* _Trecho do texto_
□ □ □ □ □ □ □

É com o gesto similar ao de Djonga que Ewerton Belico e Marcio Abreu nos apresentam a este território. Os filmes A Memória Sitiada da Noite (2021) e Febre (2022), presentes no terceiro programa da mostra competitiva Minas, ousam em representar a leste a partir de suas penumbras e incógnitas, becos e vielas.


Partindo de diferentes retrospectos, a relação entre seus realizadores e a capital mineira é anterior a estes curtas. Seja no deslocamento do “baixo-centro”, título do filme anterior co-dirigido por Ewerton Belico junto a Samuel Marotta (2018), para a zona leste. Ou na relação do Grupo Galpão, residentes da zona leste de forte desenvolvimento no teatro de rua, a investigação dos espaços urbanos belorizontinos surgem de outros contextos e atravessam o território através de seu deslocamento e performatividade.

□ □ □ □ □ □ □

* _Detalhes da tarefa_
Reproduza fielmente a passagem do texto sobre os curtas da mostra Minas que começa em "É com o gesto" e segue até "deslocamento e performatividade.".

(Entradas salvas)
□ □ □ □ □ □ □

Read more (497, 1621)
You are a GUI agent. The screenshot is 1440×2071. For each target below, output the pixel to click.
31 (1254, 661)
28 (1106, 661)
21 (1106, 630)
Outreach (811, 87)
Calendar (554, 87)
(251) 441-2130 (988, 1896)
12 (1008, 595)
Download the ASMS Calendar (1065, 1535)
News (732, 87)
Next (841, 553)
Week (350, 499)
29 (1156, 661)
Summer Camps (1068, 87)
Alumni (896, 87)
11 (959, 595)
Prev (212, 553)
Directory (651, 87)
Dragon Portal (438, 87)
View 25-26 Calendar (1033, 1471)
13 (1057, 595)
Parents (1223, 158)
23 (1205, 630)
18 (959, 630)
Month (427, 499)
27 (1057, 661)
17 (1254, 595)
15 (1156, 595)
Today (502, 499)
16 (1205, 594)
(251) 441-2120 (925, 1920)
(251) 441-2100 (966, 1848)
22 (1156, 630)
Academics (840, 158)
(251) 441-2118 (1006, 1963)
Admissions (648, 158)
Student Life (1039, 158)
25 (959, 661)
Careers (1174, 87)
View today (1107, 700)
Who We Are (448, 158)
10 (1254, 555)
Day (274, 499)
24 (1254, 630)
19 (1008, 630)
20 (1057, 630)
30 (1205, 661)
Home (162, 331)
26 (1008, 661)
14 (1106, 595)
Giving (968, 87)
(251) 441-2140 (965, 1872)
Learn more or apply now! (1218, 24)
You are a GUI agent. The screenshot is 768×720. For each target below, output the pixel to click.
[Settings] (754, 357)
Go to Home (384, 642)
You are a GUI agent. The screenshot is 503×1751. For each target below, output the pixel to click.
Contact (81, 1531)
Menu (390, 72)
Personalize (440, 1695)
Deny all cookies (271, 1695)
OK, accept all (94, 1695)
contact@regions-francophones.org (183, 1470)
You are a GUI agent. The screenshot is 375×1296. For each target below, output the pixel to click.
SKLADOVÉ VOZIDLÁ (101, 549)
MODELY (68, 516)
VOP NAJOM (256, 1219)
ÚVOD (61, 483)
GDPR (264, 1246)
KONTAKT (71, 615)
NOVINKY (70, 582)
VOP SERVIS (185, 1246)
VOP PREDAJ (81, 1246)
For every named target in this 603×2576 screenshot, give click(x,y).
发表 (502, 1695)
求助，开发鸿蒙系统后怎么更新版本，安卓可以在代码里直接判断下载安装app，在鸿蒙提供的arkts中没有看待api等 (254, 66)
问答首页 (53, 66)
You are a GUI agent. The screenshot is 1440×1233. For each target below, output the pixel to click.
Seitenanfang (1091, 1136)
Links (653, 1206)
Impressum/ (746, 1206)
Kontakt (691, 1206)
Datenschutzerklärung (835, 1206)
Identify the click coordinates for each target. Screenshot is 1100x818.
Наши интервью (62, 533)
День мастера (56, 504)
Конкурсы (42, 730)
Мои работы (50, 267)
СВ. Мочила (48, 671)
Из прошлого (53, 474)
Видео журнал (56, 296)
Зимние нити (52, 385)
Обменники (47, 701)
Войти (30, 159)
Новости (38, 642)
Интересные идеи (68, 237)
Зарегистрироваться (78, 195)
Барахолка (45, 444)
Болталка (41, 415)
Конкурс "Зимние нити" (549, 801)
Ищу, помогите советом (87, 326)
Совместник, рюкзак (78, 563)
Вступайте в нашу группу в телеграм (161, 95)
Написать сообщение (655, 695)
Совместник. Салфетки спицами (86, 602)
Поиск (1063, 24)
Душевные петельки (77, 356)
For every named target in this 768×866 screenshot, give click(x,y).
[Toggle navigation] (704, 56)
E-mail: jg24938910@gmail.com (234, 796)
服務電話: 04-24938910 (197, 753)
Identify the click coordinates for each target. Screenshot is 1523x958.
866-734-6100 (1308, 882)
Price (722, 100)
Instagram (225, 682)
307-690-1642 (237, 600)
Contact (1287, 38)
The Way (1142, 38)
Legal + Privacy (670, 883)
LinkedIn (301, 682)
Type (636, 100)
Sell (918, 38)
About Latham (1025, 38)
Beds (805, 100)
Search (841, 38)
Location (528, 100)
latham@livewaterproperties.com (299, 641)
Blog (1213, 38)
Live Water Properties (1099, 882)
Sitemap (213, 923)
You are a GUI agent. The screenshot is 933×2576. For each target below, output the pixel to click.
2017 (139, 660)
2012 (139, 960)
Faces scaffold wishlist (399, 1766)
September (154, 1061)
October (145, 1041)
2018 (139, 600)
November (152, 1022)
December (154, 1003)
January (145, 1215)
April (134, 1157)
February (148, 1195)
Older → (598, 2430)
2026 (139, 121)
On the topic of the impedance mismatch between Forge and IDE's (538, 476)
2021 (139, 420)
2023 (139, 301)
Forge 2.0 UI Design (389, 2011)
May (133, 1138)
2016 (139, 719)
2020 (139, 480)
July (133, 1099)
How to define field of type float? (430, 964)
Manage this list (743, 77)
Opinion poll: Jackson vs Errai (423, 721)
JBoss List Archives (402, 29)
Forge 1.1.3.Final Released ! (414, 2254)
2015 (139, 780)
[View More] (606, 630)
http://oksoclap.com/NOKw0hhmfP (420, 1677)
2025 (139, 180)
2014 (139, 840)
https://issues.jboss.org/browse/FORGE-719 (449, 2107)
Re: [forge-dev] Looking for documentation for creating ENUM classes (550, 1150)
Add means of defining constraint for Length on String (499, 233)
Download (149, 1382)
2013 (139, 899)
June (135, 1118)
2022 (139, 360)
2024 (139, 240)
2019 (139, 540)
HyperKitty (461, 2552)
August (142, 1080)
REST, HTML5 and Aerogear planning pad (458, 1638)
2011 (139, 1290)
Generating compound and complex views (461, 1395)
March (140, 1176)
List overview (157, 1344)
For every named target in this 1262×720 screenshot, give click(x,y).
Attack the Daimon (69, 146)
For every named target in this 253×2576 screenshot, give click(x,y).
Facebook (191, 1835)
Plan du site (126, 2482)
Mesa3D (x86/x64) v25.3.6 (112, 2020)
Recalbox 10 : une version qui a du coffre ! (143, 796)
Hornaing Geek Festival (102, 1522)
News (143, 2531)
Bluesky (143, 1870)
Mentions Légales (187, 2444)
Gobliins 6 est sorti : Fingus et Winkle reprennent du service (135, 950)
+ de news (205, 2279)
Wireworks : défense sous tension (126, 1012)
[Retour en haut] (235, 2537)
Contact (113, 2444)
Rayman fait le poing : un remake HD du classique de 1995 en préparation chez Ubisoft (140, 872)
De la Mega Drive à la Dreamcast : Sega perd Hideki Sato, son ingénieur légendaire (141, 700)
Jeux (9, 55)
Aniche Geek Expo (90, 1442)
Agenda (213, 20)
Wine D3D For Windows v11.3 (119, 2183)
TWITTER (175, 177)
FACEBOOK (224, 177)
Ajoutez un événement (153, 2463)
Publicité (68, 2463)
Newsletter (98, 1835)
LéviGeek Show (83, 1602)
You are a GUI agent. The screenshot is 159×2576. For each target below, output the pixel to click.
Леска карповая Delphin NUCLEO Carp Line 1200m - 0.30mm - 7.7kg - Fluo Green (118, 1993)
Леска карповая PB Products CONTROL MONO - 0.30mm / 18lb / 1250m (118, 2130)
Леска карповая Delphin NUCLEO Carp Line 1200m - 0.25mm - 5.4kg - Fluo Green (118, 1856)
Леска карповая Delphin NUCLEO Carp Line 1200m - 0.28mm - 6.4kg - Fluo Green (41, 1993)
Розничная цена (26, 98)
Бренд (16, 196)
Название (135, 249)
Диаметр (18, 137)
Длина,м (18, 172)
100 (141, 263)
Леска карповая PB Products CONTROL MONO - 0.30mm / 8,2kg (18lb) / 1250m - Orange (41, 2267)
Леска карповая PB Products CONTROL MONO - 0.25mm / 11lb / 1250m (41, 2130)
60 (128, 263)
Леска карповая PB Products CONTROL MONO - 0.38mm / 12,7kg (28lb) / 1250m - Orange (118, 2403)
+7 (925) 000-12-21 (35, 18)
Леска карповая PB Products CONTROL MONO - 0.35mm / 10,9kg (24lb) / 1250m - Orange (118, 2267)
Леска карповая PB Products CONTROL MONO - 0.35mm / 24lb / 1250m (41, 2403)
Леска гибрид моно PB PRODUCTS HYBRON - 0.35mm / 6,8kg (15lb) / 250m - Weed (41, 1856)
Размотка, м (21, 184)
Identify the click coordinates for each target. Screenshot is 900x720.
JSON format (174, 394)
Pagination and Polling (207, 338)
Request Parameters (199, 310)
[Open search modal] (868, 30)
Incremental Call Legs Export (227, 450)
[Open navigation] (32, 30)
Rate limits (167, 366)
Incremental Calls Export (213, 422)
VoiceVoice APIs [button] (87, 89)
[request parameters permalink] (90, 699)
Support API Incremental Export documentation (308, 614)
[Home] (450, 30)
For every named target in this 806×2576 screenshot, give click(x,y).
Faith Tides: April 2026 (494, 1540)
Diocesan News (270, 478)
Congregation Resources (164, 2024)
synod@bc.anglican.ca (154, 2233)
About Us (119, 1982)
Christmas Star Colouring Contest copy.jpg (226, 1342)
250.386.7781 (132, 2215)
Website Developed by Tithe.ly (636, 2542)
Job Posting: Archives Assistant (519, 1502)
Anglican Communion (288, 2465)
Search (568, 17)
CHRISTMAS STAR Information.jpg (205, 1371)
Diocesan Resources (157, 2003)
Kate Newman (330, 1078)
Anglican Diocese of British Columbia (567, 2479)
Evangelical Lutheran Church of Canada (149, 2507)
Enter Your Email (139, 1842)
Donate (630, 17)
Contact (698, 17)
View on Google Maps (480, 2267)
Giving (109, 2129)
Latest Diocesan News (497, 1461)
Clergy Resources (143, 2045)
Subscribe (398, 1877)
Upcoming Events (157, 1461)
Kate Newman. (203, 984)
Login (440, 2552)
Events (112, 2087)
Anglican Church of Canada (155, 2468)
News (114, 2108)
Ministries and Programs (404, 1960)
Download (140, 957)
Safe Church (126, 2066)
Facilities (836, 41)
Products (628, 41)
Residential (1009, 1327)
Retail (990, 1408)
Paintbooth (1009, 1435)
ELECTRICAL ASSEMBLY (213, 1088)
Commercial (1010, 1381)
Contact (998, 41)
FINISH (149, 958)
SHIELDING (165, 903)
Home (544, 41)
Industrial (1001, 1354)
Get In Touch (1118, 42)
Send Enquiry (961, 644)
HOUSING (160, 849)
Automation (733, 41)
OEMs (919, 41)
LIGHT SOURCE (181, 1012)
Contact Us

□ □ □ □ □ □ □

* _A resposta_
É com o gesto similar ao de Djonga que Ewerton Belico e Marcio Abreu nos apresentam a este território. Os filmes A Memória Sitiada da Noite (2021) e Febre (2022), presentes no terceiro programa da mostra competitiva Minas, ousam em representar a leste a partir de suas penumbras e incógnitas, becos e vielas.


Partindo de diferentes retrospectos, a relação entre seus realizadores e a capital mineira é anterior a estes curtas. Seja no deslocamento do “baixo-centro”, título do filme anterior co-dirigido por Ewerton Belico junto a Samuel Marotta (2018), para a zona leste. Ou na relação do Grupo Galpão, residentes da zona leste de forte desenvolvimento no teatro de rua, a investigação dos espaços urbanos belorizontinos surgem de outros contextos e atravessam o território através de seu deslocamento e performatividade.